Nanni Moretti icona gay? Lui ci sta

Il direttore del Torino Film Festival, quest’anno molto queer, accetta la definizione di icona gay: “A patto che la coordinatrice sia un’icona lesbica!”. Molto omo la sezione ‘British Renaissance’.

Incontriamo Nanni Moretti in un locale trendy del centro, l’elegante Kuoki. È rilassato, disponibile, forse un po’ stanco. Conoscendo la sua ritrosia nei confronti dei giornalisti, siamo quanto mai guardinghi. Invece ci sorride, ascolta con interesse e sta al gioco. Gli facciamo i complimenti per la quantità ma soprattutto la qualità delle opere a tematica queer presenti al 26° Torino Film Festival: non se ne erano mai viste così tante in un’unica edizione – “Sembra di essere al Togay” è il commento più frequente del pubblico omosessuale, mai così abbondante e riconoscibile – apprezzate anche dai quotidianisti (in testa il lesbico “The Baby Formula” di Alison Reid, che propone un futuro rivoluzionario in cui lo sperma verrà prodotto dalle cellule staminali delle donne). 

Lanciamo così una provocazione: e se la definissimo un’icona gay, vista anche l’apertura al mondo lesbo, grazie alla coppia di donne desiderose di un figlio nel suo ultimo film, ‘Il Caimano’? Lui ci sta, ma pone una condizione: “Fate come volete. A patto che Emanuela Martini (coordinatrice del festival, n.d.r.) venga lanciata come icona lesbica!”. Perché no? Dopotutto con quel suo look mascolino, capello corto e rosseggiante, voce roca e modi spicci, la definizione è azzeccata, tant’è che a farla da padrone al 26° TFF sono le donne omosessuali. Segue una riflessione sul cinema a tematica queer, sulla sensibilità con cui i selezionatori del festival hanno avuto un occhio di riguardo nei confronti della produzione lgbt (non è un mistero che al Festival ci siano diversi gay in ruoli chiave). Ma il discorso arriva a una conclusione inaspettata: e se i tanti omosessuali del mondo del cinema fossero così produttivi perché hanno più tempo non facendo figli? Tant’è. 
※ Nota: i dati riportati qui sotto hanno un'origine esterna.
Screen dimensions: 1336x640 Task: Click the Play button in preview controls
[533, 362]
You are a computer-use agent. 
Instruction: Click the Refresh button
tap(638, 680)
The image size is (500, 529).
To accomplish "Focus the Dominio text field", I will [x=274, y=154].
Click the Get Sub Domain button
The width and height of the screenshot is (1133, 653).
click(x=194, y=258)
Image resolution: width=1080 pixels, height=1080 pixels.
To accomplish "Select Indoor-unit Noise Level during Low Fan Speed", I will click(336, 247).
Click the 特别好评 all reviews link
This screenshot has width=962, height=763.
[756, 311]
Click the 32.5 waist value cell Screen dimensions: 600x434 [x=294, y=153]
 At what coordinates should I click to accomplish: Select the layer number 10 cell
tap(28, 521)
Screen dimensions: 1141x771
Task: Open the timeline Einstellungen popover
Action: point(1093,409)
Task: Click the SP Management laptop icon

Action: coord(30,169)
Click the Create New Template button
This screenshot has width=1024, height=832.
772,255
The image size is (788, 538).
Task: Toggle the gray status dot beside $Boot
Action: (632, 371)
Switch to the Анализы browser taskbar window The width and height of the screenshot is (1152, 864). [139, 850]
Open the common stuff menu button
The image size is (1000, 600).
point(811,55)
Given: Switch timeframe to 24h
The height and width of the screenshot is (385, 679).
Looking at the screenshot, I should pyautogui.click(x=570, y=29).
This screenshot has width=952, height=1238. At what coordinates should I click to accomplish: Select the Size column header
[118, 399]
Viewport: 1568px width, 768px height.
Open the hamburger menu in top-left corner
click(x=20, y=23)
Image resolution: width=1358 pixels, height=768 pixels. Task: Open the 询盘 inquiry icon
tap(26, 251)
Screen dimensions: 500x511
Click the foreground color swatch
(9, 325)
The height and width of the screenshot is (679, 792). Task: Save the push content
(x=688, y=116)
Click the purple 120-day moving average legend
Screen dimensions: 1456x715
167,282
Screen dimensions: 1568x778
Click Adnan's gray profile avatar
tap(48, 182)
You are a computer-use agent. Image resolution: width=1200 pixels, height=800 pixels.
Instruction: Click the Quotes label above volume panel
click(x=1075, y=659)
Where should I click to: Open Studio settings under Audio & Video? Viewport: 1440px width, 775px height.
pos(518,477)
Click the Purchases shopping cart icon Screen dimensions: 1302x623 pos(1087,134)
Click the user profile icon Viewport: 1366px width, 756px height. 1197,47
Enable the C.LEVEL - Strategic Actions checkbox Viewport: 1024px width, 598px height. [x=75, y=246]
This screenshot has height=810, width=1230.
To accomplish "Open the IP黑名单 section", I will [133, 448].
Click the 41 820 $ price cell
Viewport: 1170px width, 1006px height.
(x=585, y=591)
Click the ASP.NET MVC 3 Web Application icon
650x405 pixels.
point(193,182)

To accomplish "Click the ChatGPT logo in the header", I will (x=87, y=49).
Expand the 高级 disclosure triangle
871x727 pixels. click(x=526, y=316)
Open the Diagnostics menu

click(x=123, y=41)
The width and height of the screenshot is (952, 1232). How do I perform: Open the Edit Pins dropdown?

Oggi viene presentato un film on the road, Donne-moi la main’ di un regista che è davvero una creatura tutta torinese: Pascal Alex-Vincent, autore gay cresciuto a ‘Da Sodoma a Hollywood’ e lanciato poi da un corto, ‘Bébé requin’, finito in concorso a Cannes. Moretti sembra davvero soddisfatto di questa sua scelta, una curiosa opera prima in cui due fratelli gemelli diciottenni, Antoine e Quentin, decidono di raggiungere a piedi la Spagna per assistere ai funerali della madre. Ma a un certo punto Antoine è costretto a proseguire il viaggio da solo, senza sapere dove si trovi Quentin. 

Intanto, si sta dimostrando molto omo la sezione ‘British Renaissance’ dedicata al cinema inglese del periodo thatcheriano (il decennio ’78  – ’88), quello più arrabbiato e politico – Maggie in un paio d’anni mise in ginocchio tutto il welfare state britannico, abbattendo i finanziamenti all’industria cinematografica – composta da ben 36 titoli più quattro dedicati all’autore televisivo di ‘Pennies from Heaven’ e ‘The Singing Detective’, il genialoide Dennis Potter. Possiamo così (ri)scoprire il talento visionario dell’immenso Derek Jarman nel militante ‘Jubilee’, immergerci nelle malinconiche atmosfere elegiache del purtroppo poco conosciuto Terence Davies (la trilogia composta da ‘Children’, ‘Madonna and Child’, ‘Death and Transfiguration’), ammirare un bellissimo Rupert Everett nel trascinante ‘Another Country’ di Marek Kanievska, commuoversi alla visione del riuscito ritratto della comunità pakistana nel significativo ‘My Beautiful Laundrette’ di Stephen Frears, scoprire l’intrigante sottotesto gay tra i protagonisti del solare ‘A Month in the Country’ di Pat O’Connor.